Wednesday

Remembering vs. Learning

There are some things which must simply be remembered. I remember (what a give-away) being forced to learn the multiplication tables by rote in Third Grade. It wasn't much fun, largely because committing numbers to memory doesn't lend itself to hooks. I was too young at the time to have an earnest debate about the merits of rote learning versus synthetic learning (synthetic, of course, meaning that one synthesizes the knowledge into meaningful memes, or some such garbage, which should not be corrected because I don't care for academese), but had I been, I would have argued (unsuccessfully, I might add) that rote learning was wrong and bad and useless.

I would have been unsuccessful because no one really listens to small children when they complain about the qualities of their education. Ah well. But for whatever reason, my argument would have been wrong because some things must simply be learned by rote. If you must memorize something, you must just memorize it. It's no good going through your schooling having to look up the multiplication tables every day, and eventually you would remember them anyway. A brief and semi-painless interval of rote saves time later on.

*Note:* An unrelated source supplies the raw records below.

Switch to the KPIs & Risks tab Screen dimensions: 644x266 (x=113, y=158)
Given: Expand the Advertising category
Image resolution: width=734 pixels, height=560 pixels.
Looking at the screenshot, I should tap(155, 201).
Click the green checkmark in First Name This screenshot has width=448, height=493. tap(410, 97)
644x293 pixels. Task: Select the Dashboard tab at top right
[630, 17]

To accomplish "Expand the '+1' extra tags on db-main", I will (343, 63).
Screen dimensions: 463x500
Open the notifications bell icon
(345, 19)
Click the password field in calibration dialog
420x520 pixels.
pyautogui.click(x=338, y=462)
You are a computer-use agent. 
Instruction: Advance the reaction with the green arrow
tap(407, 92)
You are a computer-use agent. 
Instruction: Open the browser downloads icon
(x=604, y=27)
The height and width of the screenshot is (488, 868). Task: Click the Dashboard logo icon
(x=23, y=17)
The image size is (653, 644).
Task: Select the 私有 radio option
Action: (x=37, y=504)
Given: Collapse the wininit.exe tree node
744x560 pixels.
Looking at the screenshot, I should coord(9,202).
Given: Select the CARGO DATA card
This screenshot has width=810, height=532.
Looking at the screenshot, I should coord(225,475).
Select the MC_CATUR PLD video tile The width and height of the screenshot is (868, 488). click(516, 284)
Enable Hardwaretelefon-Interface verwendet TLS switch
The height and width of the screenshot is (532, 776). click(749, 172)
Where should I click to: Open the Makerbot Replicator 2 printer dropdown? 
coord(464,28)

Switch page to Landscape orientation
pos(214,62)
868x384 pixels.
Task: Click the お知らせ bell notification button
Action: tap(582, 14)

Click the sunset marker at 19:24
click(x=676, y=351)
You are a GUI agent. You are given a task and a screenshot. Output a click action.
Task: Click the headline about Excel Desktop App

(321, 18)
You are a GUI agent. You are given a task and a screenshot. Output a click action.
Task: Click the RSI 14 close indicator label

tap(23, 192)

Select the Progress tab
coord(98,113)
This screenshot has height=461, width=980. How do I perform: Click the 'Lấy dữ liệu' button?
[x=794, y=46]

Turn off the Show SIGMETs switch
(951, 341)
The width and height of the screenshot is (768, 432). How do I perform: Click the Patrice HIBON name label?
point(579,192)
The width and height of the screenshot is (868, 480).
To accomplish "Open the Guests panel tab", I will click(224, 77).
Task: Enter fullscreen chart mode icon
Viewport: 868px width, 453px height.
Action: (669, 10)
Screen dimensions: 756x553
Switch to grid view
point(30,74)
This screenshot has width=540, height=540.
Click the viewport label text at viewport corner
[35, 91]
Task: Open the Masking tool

Rote learning works best when the thing to be remembered is used frequently and is fairly simple. If you stop using something you've learned by rote, chances are good you'll forget it. So multiplication is a good thing to memorize, as are lines for a play. The one will (hopefully) be kept in use throughout your life, while the other needs to be remembered for a short period but then forgotten. Obviously, not all things we should remember fall into these categories.

The reason I'm talking about this is the prevalence of bumper stickers and signs saying, "Never Forget," or "Always Remember." Many people would like to believe that history is a simple thing which should simply be learned by rote and then activated at the appropriate times. Convention of NYC Firefighters? Remember September 11, 2001. Elderly Jews? Remember the Holocaust. Black people? Remember slavery, the Civil War, Abraham Lincoln, and/or the Civil Rights Movement. George Bush? Remember the war dead. If you can invoke the appropriate rote memorization, you'll be fine, or so sayeth the bumper stickers.

The problem with remembering is that it's not helpful. I'm pretty sure there are unrepentant murderers who remember (with great fondness, undoubtedly) their crimes. Sure, memories can bring up guilt, and forgetting important things is completely unhelpful, but the cult of memory to which we as a society seem to belong is fallacious. History is not a series of discrete memories. It isn't simple. Memorizing dates and events by rote doesn't teach us anything.

It would be far better perhaps for bumper stickers to say, "9/11: Learn From It." Learn what, you might ask? Well, this is why no one actually says this slogan, because a little learning is a dangerous thing, and learning is much more open than memorization. The lesson someone might learn from September 11 might be a lesson in better terror tactics, or that the security of the United States is actually remarkably frail in a lot of ways. The lessons of the Holocaust might inspire a generation of anti-Semites to perfect the murders of the past. History's lessons are myriad, and many of them are not things we feel people should learn.

In the end, remembering and learning are not enough. We must have teachers. I don't necessarily mean school teachers, I mean guides. Our choice of guide is the most important choice we can make. So remember, learn, and seek to guide and be guided.